WHAT TO PRODUCE — From the passage on ocular argyrosis, copy out the part starting at "Confocal microscopy is" and ending at "deposits [12, 13].".

PROVIDED PASSAGE —
Silver may accumulate in various tissues with the highest concentrations found in the skin, liver, spleen and adrenal glands [2].

At present, ocular argyrosis is less frequently diagnosed, which is associated with the withdrawal of silver-containing substances (e.g., Argyrol–silver nitrate) by drug control agencies. Nevertheless, silver-containing products are still sold as dietary supplements and ingredients in alternative medicine. This leads to the emergence of new cases of silver poisoning [10].

Confocal microscopy is a noninvasive examination facilitating the diagnosis of ocular argyrosis, especially when corneal biopsy cannot be taken. A relationship has been reported between the severity of argyrosis demonstrated on corneal confocal microscopy and advancement of generalized argyrosis [1]. Dense deposits seen in our patient hindered the visualization of the endothelium. Sánchez-Huerta et al. also encountered a problem with the assessment of this innermost layer of the cornea using confocal microscopy. Specular microscopy revealed round white bodies anterior to the corneal endothelium, whereas confocal microscopy showed bright silver precipitates with a granular pattern anterior to the corneal endothelium [11]; the precipitates resembled gold deposits [12, 13].

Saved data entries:
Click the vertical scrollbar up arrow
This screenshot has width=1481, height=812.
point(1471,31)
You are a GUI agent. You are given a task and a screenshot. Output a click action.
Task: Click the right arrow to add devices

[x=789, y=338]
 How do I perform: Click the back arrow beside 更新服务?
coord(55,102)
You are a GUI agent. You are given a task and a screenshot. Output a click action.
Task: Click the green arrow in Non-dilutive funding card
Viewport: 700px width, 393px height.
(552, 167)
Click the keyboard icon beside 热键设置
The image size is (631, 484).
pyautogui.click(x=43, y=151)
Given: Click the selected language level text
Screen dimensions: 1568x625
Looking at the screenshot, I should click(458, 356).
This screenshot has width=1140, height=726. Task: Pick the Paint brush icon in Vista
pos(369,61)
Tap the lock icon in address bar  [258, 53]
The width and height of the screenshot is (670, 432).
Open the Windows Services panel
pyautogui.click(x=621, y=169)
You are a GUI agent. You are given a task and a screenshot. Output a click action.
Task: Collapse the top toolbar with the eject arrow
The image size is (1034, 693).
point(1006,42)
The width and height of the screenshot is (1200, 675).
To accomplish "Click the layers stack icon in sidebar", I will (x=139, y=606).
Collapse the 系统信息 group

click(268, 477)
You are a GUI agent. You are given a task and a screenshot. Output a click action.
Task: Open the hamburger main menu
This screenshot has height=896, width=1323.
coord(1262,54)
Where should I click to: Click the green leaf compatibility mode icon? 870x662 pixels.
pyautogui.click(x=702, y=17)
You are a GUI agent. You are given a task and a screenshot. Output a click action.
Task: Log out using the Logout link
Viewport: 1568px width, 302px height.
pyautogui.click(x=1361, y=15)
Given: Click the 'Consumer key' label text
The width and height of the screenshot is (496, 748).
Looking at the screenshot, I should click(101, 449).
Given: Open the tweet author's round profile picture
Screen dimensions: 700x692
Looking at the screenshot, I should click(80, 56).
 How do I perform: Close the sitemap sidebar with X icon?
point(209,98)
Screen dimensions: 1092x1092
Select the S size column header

ANSWER SECTION —
Confocal microscopy is a noninvasive examination facilitating the diagnosis of ocular argyrosis, especially when corneal biopsy cannot be taken. A relationship has been reported between the severity of argyrosis demonstrated on corneal confocal microscopy and advancement of generalized argyrosis [1]. Dense deposits seen in our patient hindered the visualization of the endothelium. Sánchez-Huerta et al. also encountered a problem with the assessment of this innermost layer of the cornea using confocal microscopy. Specular microscopy revealed round white bodies anterior to the corneal endothelium, whereas confocal microscopy showed bright silver precipitates with a granular pattern anterior to the corneal endothelium [11]; the precipitates resembled gold deposits [12, 13].